* [WHAT THE EXERCISE ASKS] Once the records have been read, set every one down as it stands.

* [SUPPLIED DATA]
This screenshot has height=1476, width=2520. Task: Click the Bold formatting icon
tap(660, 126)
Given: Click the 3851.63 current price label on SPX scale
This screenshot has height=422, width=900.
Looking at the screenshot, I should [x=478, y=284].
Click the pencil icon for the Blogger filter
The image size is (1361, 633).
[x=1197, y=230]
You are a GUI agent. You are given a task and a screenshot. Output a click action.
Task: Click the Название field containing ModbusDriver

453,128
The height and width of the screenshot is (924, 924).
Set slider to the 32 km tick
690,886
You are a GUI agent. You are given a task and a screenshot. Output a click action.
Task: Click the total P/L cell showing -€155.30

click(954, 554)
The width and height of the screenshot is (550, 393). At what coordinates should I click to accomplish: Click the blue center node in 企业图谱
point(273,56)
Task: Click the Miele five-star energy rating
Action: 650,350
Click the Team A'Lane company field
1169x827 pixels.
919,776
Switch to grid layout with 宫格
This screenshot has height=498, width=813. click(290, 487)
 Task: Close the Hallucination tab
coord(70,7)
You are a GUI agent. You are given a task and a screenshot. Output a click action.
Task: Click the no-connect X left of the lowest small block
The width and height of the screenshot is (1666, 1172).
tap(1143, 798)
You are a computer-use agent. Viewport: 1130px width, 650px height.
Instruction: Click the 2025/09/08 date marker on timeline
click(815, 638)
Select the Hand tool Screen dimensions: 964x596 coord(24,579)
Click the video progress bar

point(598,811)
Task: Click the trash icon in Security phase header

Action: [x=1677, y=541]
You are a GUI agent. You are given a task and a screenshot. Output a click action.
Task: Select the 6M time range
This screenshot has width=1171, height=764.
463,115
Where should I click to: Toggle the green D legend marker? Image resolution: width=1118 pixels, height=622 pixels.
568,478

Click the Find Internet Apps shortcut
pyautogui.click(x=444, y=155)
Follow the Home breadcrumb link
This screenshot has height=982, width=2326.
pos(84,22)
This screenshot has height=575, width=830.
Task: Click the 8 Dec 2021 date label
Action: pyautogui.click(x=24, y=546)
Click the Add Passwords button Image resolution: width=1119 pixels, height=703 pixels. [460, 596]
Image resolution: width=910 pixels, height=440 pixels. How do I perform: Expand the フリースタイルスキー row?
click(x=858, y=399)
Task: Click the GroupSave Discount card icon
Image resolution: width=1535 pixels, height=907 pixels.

* [ANSWER SECTION]
This screenshot has height=1476, width=2520. Task: Click the Bold formatting icon
tap(660, 126)
Given: Click the 3851.63 current price label on SPX scale
This screenshot has height=422, width=900.
Looking at the screenshot, I should [x=478, y=284].
Click the pencil icon for the Blogger filter
The image size is (1361, 633).
[x=1197, y=230]
You are a GUI agent. You are given a task and a screenshot. Output a click action.
Task: Click the Название field containing ModbusDriver

453,128
The height and width of the screenshot is (924, 924).
Set slider to the 32 km tick
690,886
You are a GUI agent. You are given a task and a screenshot. Output a click action.
Task: Click the total P/L cell showing -€155.30

click(954, 554)
The width and height of the screenshot is (550, 393). At what coordinates should I click to accomplish: Click the blue center node in 企业图谱
point(273,56)
Task: Click the Miele five-star energy rating
Action: 650,350
Click the Team A'Lane company field
1169x827 pixels.
919,776
Switch to grid layout with 宫格
This screenshot has height=498, width=813. click(290, 487)
 Task: Close the Hallucination tab
coord(70,7)
You are a GUI agent. You are given a task and a screenshot. Output a click action.
Task: Click the no-connect X left of the lowest small block
The width and height of the screenshot is (1666, 1172).
tap(1143, 798)
You are a computer-use agent. Viewport: 1130px width, 650px height.
Instruction: Click the 2025/09/08 date marker on timeline
click(815, 638)
Select the Hand tool Screen dimensions: 964x596 coord(24,579)
Click the video progress bar

point(598,811)
Task: Click the trash icon in Security phase header

Action: [x=1677, y=541]
You are a GUI agent. You are given a task and a screenshot. Output a click action.
Task: Select the 6M time range
This screenshot has width=1171, height=764.
463,115
Where should I click to: Toggle the green D legend marker? Image resolution: width=1118 pixels, height=622 pixels.
568,478

Click the Find Internet Apps shortcut
pyautogui.click(x=444, y=155)
Follow the Home breadcrumb link
This screenshot has height=982, width=2326.
pos(84,22)
This screenshot has height=575, width=830.
Task: Click the 8 Dec 2021 date label
Action: pyautogui.click(x=24, y=546)
Click the Add Passwords button Image resolution: width=1119 pixels, height=703 pixels. [460, 596]
Image resolution: width=910 pixels, height=440 pixels. How do I perform: Expand the フリースタイルスキー row?
click(x=858, y=399)
Task: Click the GroupSave Discount card icon
Image resolution: width=1535 pixels, height=907 pixels.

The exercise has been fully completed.